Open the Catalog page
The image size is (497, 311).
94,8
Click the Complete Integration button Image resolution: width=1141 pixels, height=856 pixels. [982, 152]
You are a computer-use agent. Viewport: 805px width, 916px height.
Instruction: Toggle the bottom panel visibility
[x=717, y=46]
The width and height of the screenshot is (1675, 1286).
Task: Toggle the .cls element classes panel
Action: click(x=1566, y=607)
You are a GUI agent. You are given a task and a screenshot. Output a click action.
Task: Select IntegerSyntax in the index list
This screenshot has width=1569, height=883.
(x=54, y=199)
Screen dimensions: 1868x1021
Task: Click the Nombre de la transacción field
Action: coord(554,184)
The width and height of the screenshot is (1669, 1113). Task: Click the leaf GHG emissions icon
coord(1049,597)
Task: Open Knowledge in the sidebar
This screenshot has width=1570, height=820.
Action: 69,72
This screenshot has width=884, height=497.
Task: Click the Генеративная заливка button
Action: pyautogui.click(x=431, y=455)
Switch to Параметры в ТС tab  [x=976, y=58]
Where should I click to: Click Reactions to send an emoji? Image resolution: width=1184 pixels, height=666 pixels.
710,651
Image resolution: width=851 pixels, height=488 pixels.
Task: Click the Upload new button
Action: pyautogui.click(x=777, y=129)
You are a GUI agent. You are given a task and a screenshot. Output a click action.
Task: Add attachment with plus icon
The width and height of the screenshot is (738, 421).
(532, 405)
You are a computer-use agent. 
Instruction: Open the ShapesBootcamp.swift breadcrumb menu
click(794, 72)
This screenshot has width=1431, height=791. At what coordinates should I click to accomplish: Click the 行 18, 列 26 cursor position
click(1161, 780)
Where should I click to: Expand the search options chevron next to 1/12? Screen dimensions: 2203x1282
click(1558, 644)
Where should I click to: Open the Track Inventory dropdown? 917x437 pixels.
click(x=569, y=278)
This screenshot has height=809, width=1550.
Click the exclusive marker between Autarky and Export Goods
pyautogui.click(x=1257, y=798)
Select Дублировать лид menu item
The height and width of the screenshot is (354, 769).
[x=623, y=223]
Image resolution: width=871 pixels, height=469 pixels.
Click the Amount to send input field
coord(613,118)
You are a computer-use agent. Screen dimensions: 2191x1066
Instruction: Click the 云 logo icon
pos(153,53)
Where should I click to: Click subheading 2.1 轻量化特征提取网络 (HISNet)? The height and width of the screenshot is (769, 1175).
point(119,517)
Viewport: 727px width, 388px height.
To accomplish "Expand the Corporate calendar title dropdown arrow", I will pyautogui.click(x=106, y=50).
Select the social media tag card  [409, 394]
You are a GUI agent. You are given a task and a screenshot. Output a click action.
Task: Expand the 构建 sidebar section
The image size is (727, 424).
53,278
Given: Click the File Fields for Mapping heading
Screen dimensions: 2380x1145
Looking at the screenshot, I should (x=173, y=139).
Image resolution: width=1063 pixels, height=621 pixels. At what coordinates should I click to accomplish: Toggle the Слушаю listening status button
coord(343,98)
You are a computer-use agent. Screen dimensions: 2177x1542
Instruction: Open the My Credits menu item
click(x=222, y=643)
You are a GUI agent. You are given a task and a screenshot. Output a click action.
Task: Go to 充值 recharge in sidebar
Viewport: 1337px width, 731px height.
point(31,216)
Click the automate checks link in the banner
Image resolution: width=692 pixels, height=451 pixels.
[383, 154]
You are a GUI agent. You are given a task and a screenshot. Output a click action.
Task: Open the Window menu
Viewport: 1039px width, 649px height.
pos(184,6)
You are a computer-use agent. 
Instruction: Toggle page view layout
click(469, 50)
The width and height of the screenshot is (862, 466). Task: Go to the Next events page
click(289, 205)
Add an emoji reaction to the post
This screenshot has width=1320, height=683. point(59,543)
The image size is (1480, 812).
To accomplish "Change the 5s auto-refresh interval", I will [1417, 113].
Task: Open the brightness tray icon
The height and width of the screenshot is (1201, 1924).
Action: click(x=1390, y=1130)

Action item:
Transcribe the data above exactly as it reads.

Result of this exercise:
Open the Catalog page
The image size is (497, 311).
94,8
Click the Complete Integration button Image resolution: width=1141 pixels, height=856 pixels. [982, 152]
You are a computer-use agent. Viewport: 805px width, 916px height.
Instruction: Toggle the bottom panel visibility
[x=717, y=46]
The width and height of the screenshot is (1675, 1286).
Task: Toggle the .cls element classes panel
Action: click(x=1566, y=607)
You are a GUI agent. You are given a task and a screenshot. Output a click action.
Task: Select IntegerSyntax in the index list
This screenshot has width=1569, height=883.
(x=54, y=199)
Screen dimensions: 1868x1021
Task: Click the Nombre de la transacción field
Action: coord(554,184)
The width and height of the screenshot is (1669, 1113). Task: Click the leaf GHG emissions icon
coord(1049,597)
Task: Open Knowledge in the sidebar
This screenshot has width=1570, height=820.
Action: 69,72
This screenshot has width=884, height=497.
Task: Click the Генеративная заливка button
Action: pyautogui.click(x=431, y=455)
Switch to Параметры в ТС tab  [x=976, y=58]
Where should I click to: Click Reactions to send an emoji? Image resolution: width=1184 pixels, height=666 pixels.
710,651
Image resolution: width=851 pixels, height=488 pixels.
Task: Click the Upload new button
Action: pyautogui.click(x=777, y=129)
You are a GUI agent. You are given a task and a screenshot. Output a click action.
Task: Add attachment with plus icon
The width and height of the screenshot is (738, 421).
(532, 405)
You are a computer-use agent. 
Instruction: Open the ShapesBootcamp.swift breadcrumb menu
click(794, 72)
This screenshot has width=1431, height=791. At what coordinates should I click to accomplish: Click the 行 18, 列 26 cursor position
click(1161, 780)
Where should I click to: Expand the search options chevron next to 1/12? Screen dimensions: 2203x1282
click(1558, 644)
Where should I click to: Open the Track Inventory dropdown? 917x437 pixels.
click(x=569, y=278)
This screenshot has height=809, width=1550.
Click the exclusive marker between Autarky and Export Goods
pyautogui.click(x=1257, y=798)
Select Дублировать лид menu item
The height and width of the screenshot is (354, 769).
[x=623, y=223]
Image resolution: width=871 pixels, height=469 pixels.
Click the Amount to send input field
coord(613,118)
You are a computer-use agent. Screen dimensions: 2191x1066
Instruction: Click the 云 logo icon
pos(153,53)
Where should I click to: Click subheading 2.1 轻量化特征提取网络 (HISNet)? The height and width of the screenshot is (769, 1175).
point(119,517)
Viewport: 727px width, 388px height.
To accomplish "Expand the Corporate calendar title dropdown arrow", I will pyautogui.click(x=106, y=50).
Select the social media tag card  [409, 394]
You are a GUI agent. You are given a task and a screenshot. Output a click action.
Task: Expand the 构建 sidebar section
The image size is (727, 424).
53,278
Given: Click the File Fields for Mapping heading
Screen dimensions: 2380x1145
Looking at the screenshot, I should (x=173, y=139).
Image resolution: width=1063 pixels, height=621 pixels. At what coordinates should I click to accomplish: Toggle the Слушаю listening status button
coord(343,98)
You are a computer-use agent. Screen dimensions: 2177x1542
Instruction: Open the My Credits menu item
click(x=222, y=643)
You are a GUI agent. You are given a task and a screenshot. Output a click action.
Task: Go to 充值 recharge in sidebar
Viewport: 1337px width, 731px height.
point(31,216)
Click the automate checks link in the banner
Image resolution: width=692 pixels, height=451 pixels.
[383, 154]
You are a GUI agent. You are given a task and a screenshot. Output a click action.
Task: Open the Window menu
Viewport: 1039px width, 649px height.
pos(184,6)
You are a computer-use agent. 
Instruction: Toggle page view layout
click(469, 50)
The width and height of the screenshot is (862, 466). Task: Go to the Next events page
click(289, 205)
Add an emoji reaction to the post
This screenshot has width=1320, height=683. point(59,543)
The image size is (1480, 812).
To accomplish "Change the 5s auto-refresh interval", I will [1417, 113].
Task: Open the brightness tray icon
The height and width of the screenshot is (1201, 1924).
Action: click(x=1390, y=1130)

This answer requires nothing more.